▶ [INSTRUCTIONS TO FOLLOW]
Reproduce every line of the listing below word for word, leaving out the pictures.

>>>

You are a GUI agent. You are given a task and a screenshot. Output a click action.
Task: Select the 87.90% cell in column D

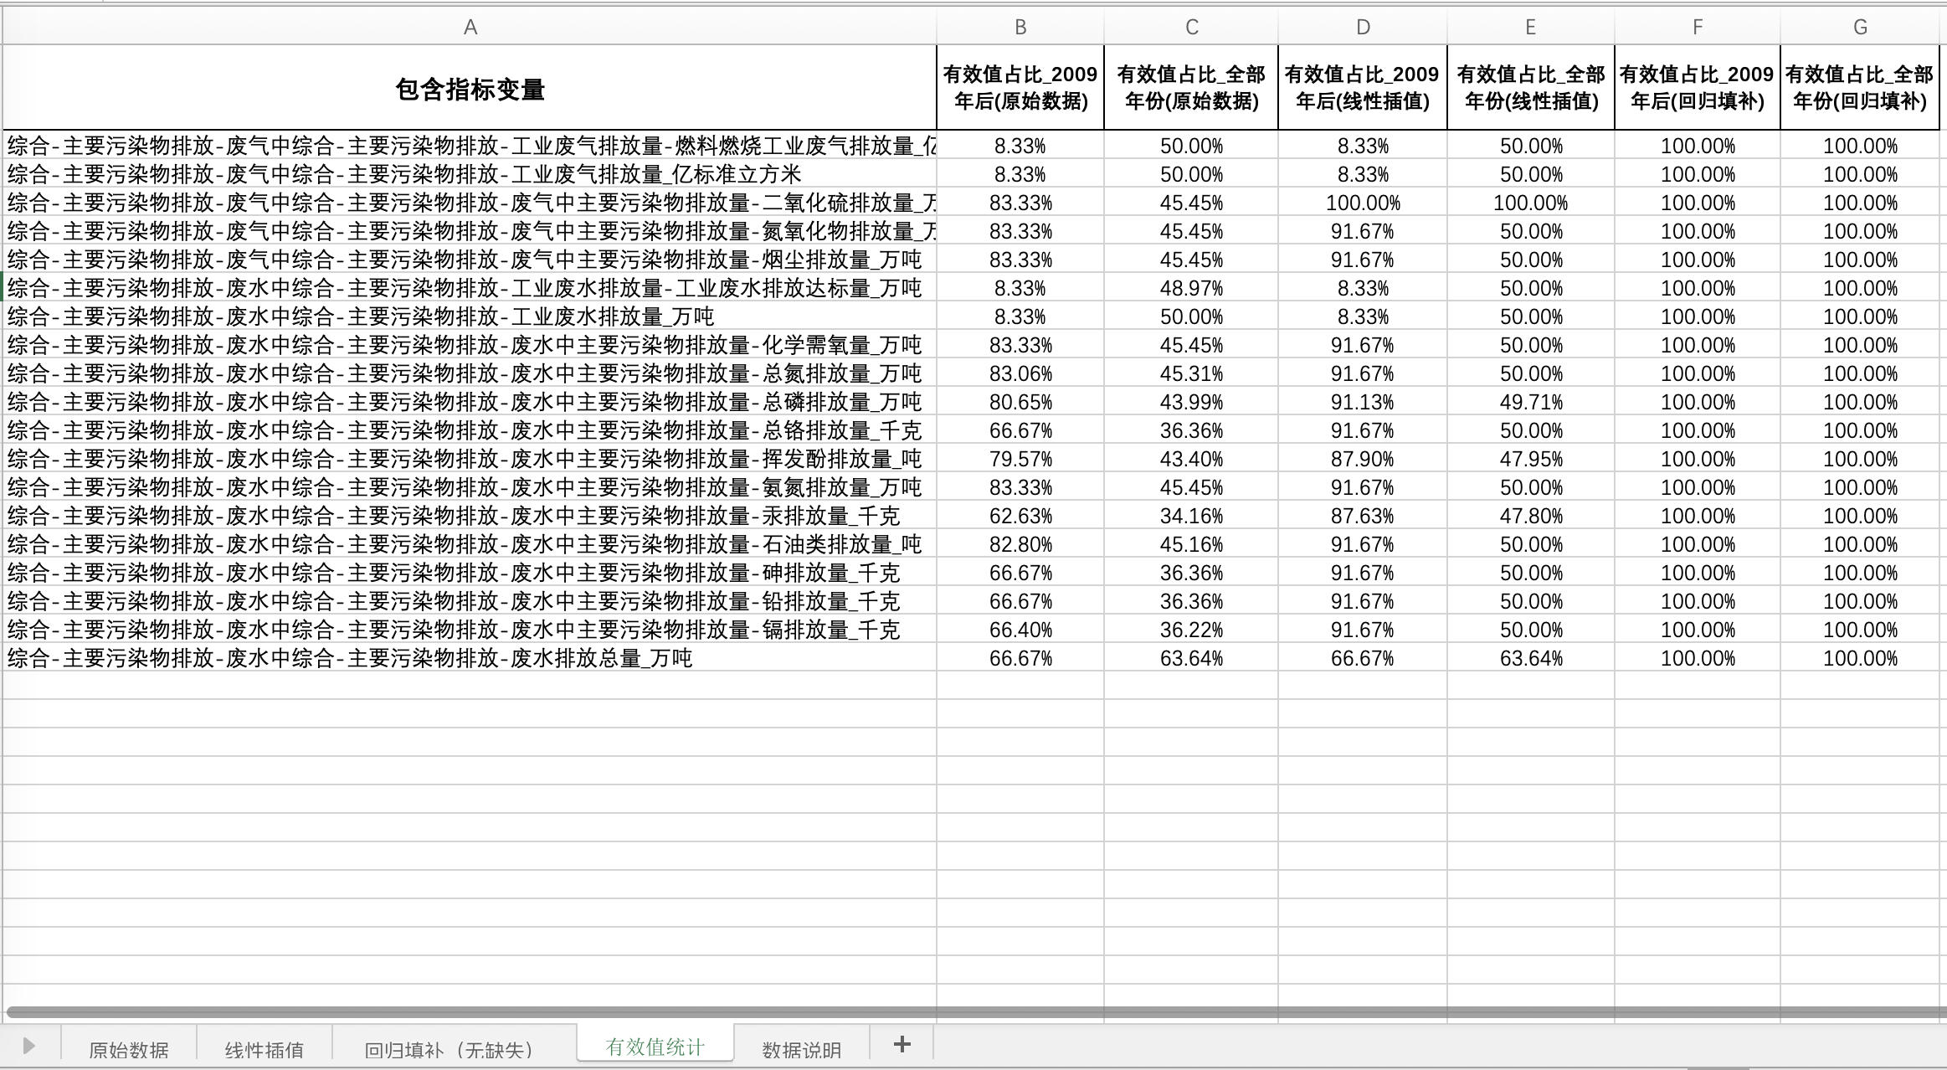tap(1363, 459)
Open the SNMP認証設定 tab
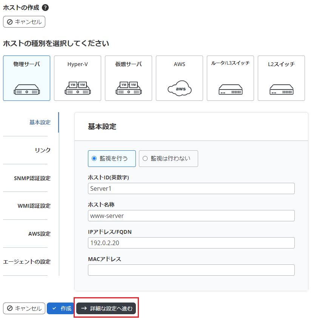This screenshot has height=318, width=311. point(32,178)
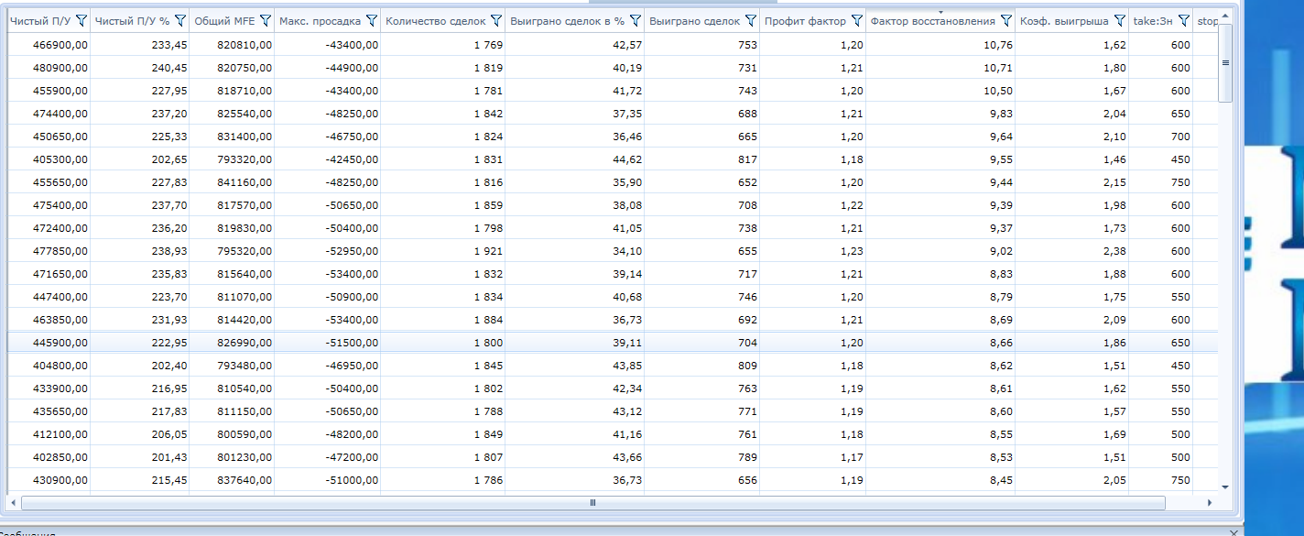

<<<

▶ [SOLUTION TO THE PROBLEM]
You are a GUI agent. You are given a task and a screenshot. Output a click action.
Task: Select the 87.90% cell in column D

tap(1363, 459)
Open the SNMP認証設定 tab
This screenshot has height=318, width=311. point(32,178)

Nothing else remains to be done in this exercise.